WHAT THE EXERCISE ASKS >> Your task is to transcribe all of the records exactly and leave out the pictures.

PROVIDED DATA >>
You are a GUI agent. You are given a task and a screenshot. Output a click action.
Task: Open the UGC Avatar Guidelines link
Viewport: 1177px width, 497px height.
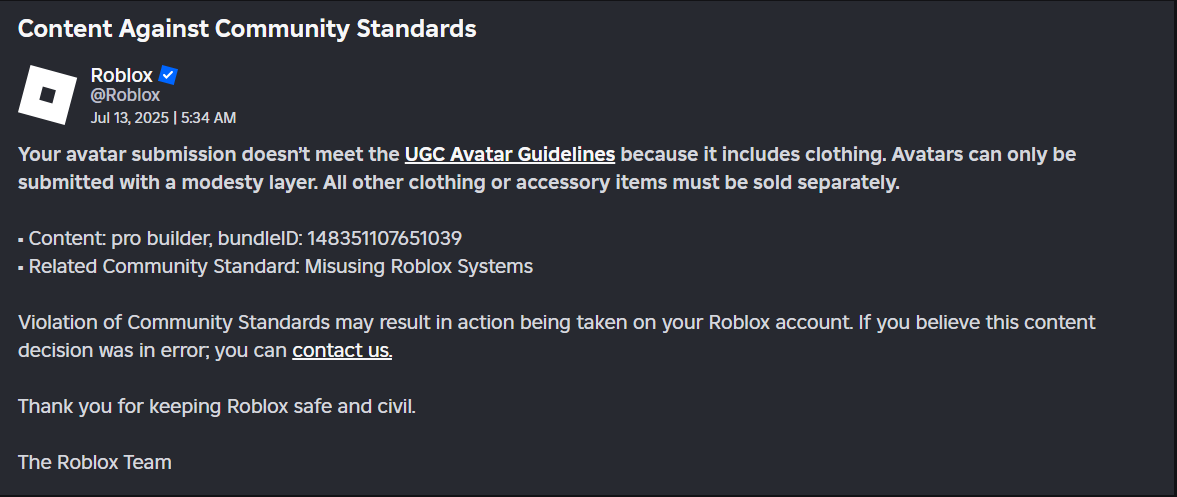[x=509, y=155]
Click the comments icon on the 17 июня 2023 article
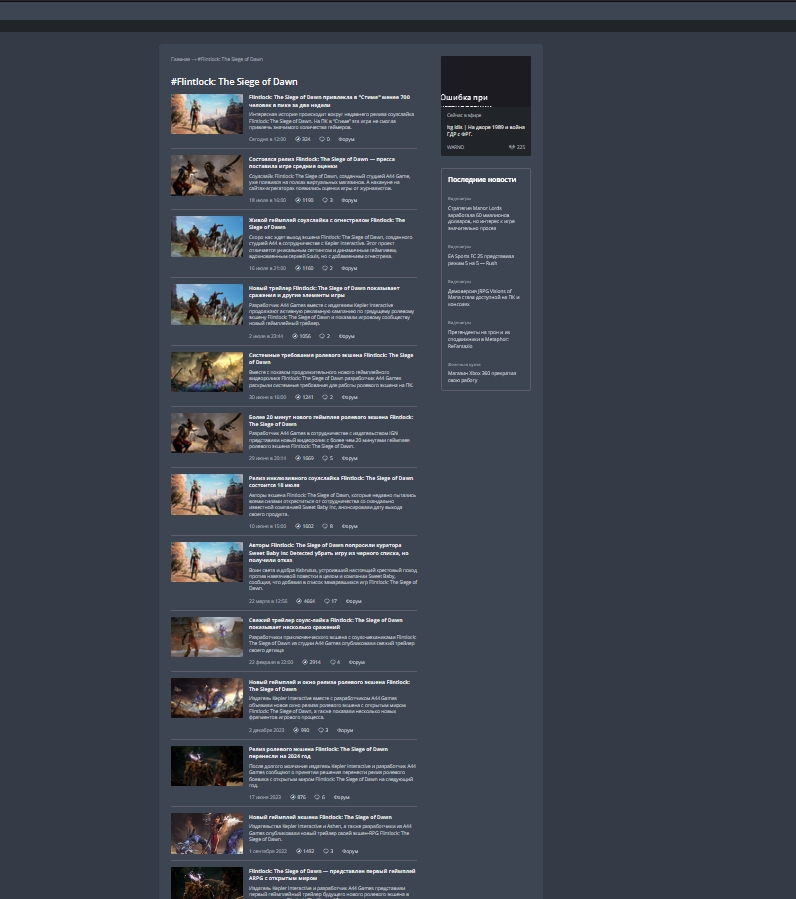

TASK ANSWER >>
You are a GUI agent. You are given a task and a screenshot. Output a click action.
Task: Open the UGC Avatar Guidelines link
Viewport: 1177px width, 497px height.
[x=509, y=155]
Click the comments icon on the 17 июня 2023 article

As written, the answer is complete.